- Task directions: Once the line containing "The width and" is located in the records below, repeat it and all lines that follow it exactly, leaving out any picture.

- Supplied information:
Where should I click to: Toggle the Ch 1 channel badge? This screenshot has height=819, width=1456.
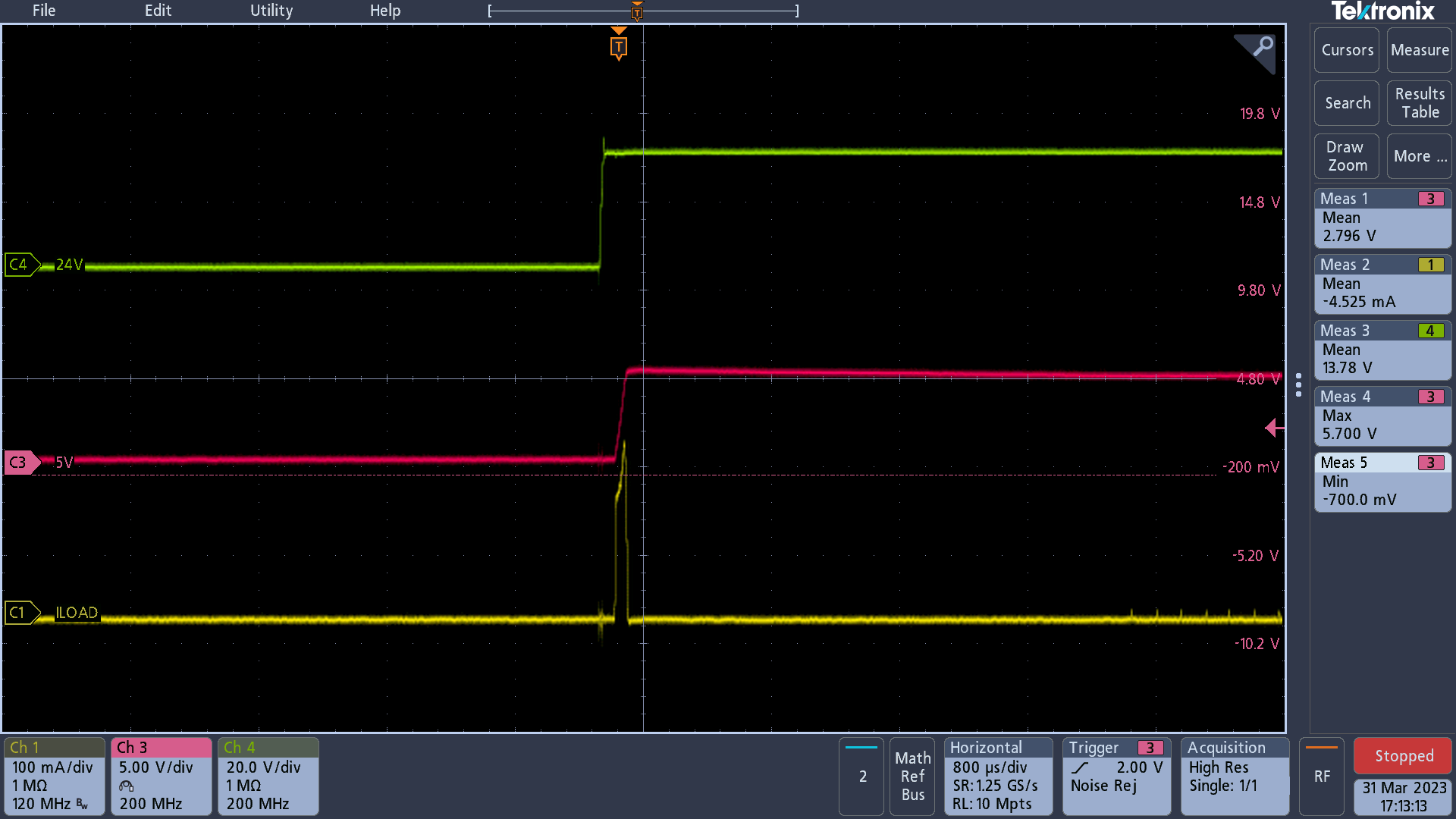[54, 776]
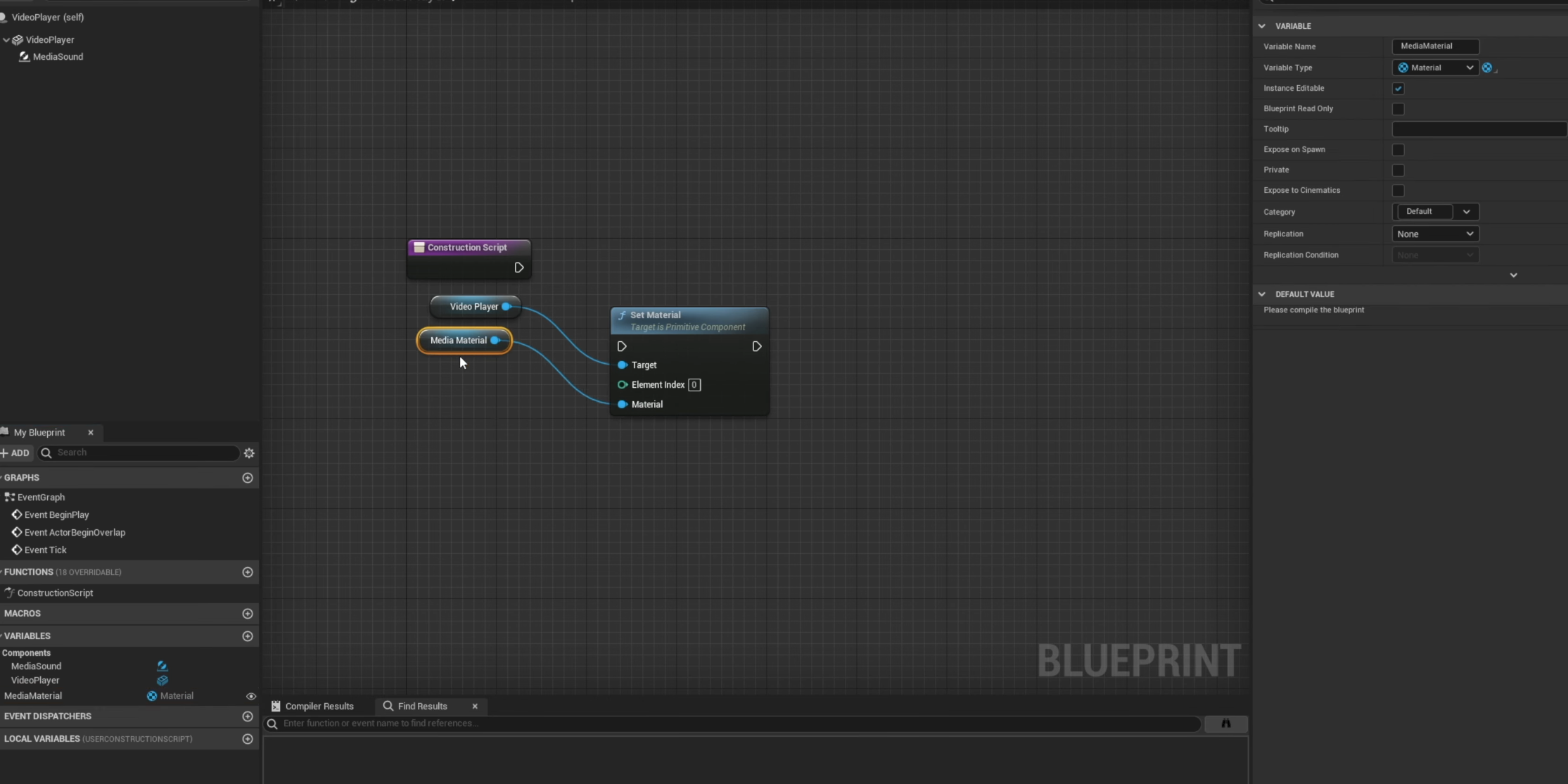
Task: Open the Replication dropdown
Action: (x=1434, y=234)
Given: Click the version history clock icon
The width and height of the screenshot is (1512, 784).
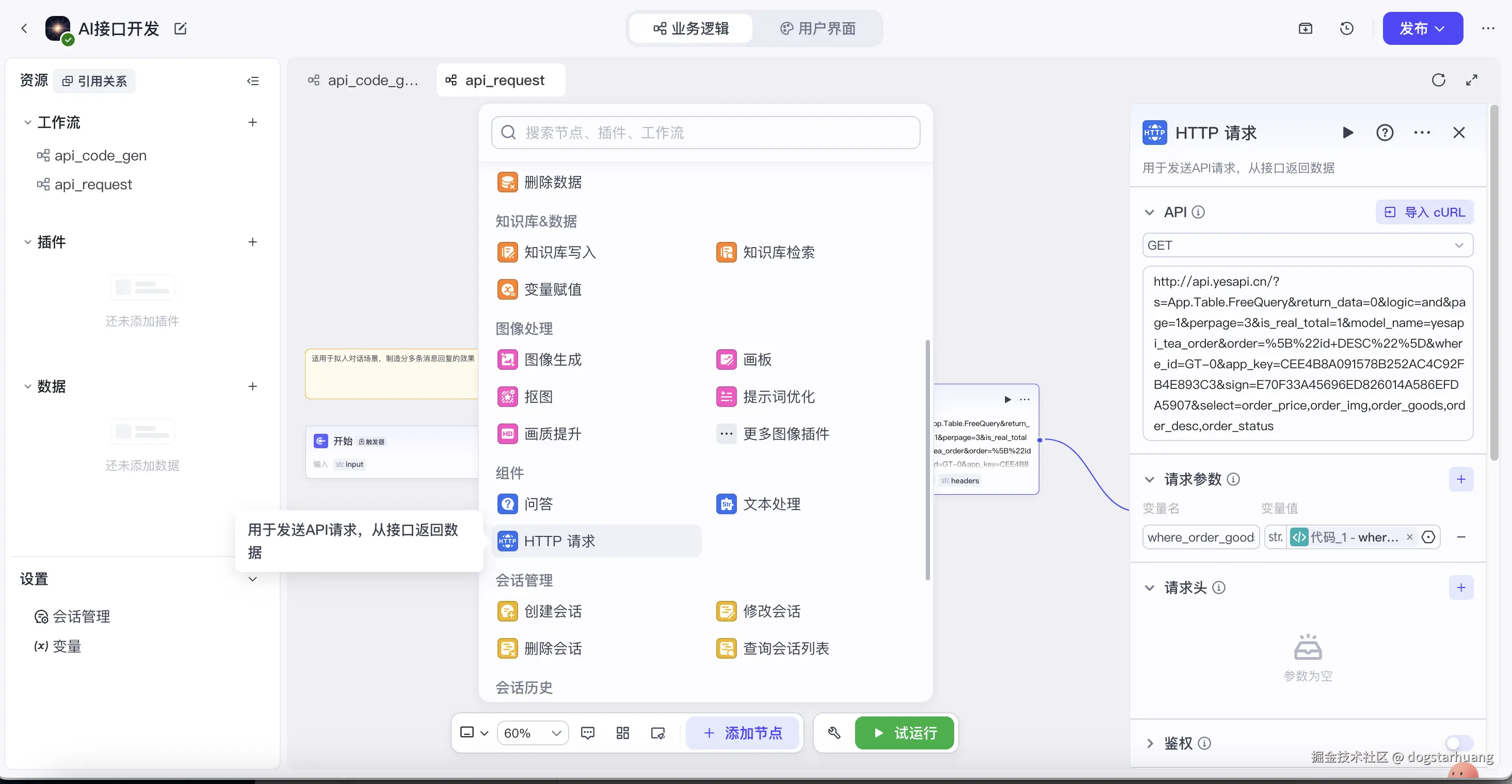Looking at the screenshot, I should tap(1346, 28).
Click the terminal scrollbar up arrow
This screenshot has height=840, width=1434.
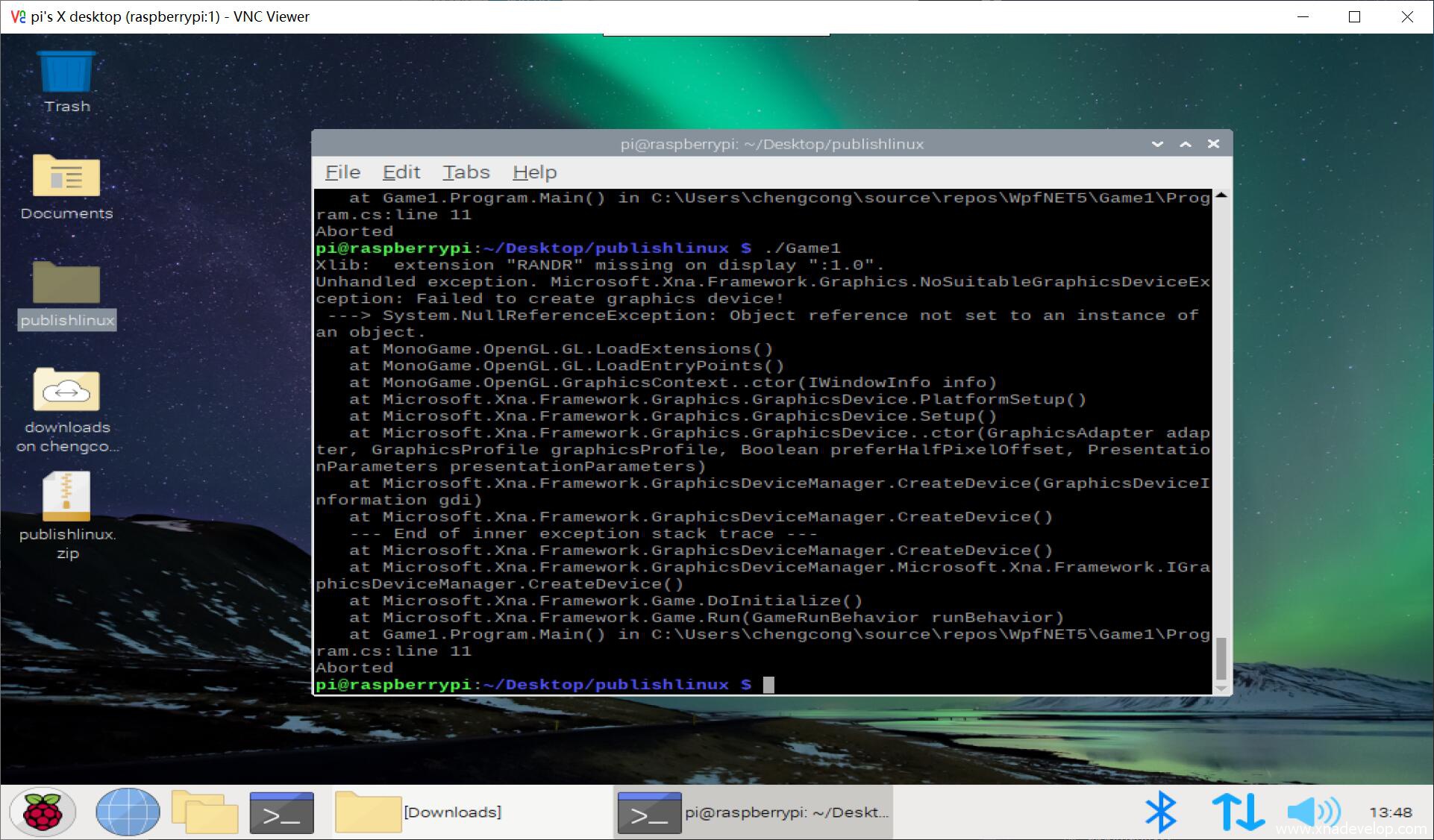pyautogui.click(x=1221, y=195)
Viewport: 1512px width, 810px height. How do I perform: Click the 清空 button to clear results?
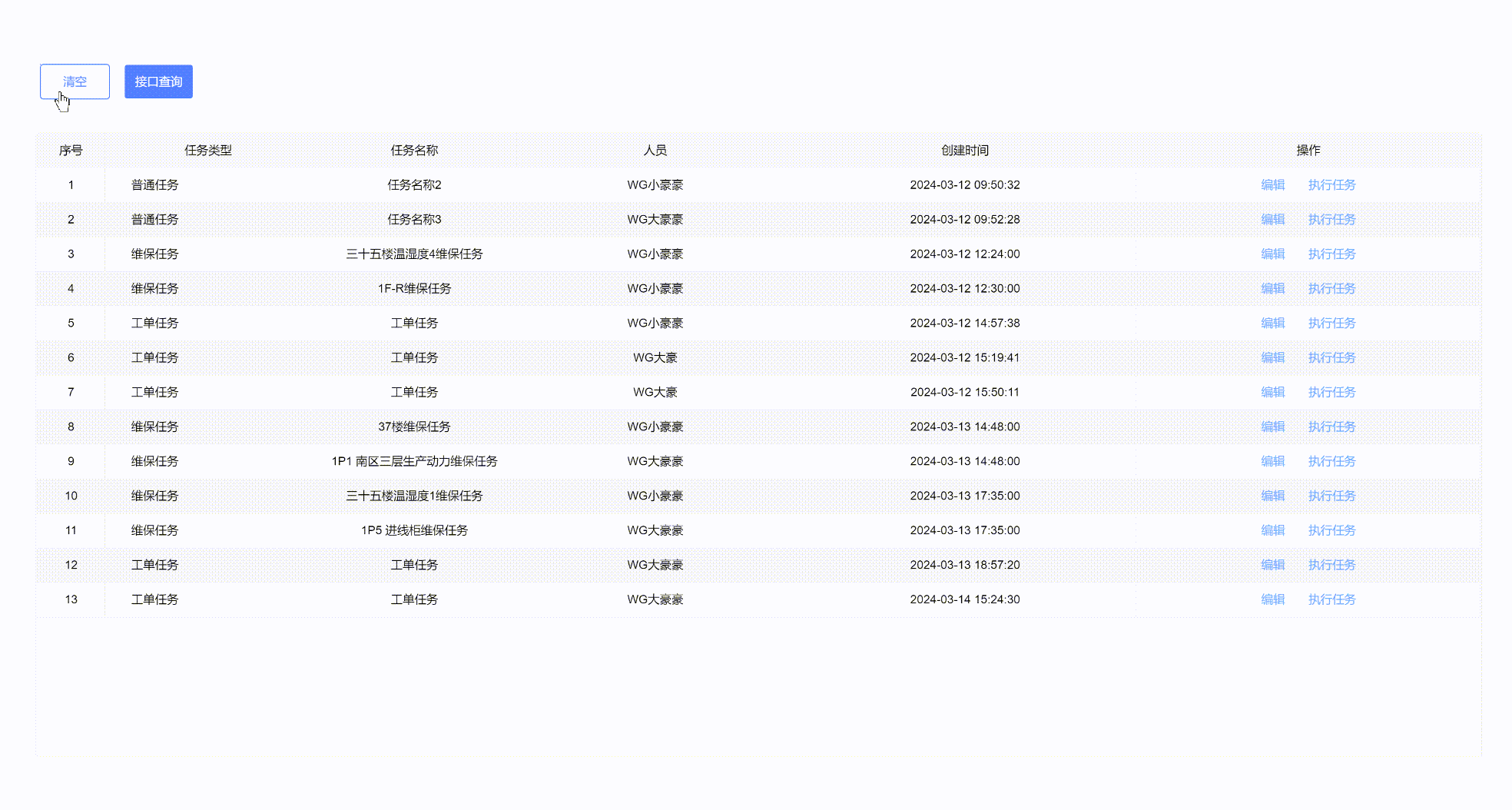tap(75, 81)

- Task response:
The width and height of the screenshot is (1512, 784).
Looking at the screenshot, I should tap(1346, 28).
Click the terminal scrollbar up arrow
This screenshot has height=840, width=1434.
pyautogui.click(x=1221, y=195)
Viewport: 1512px width, 810px height. How do I perform: Click the 清空 button to clear results?
tap(75, 81)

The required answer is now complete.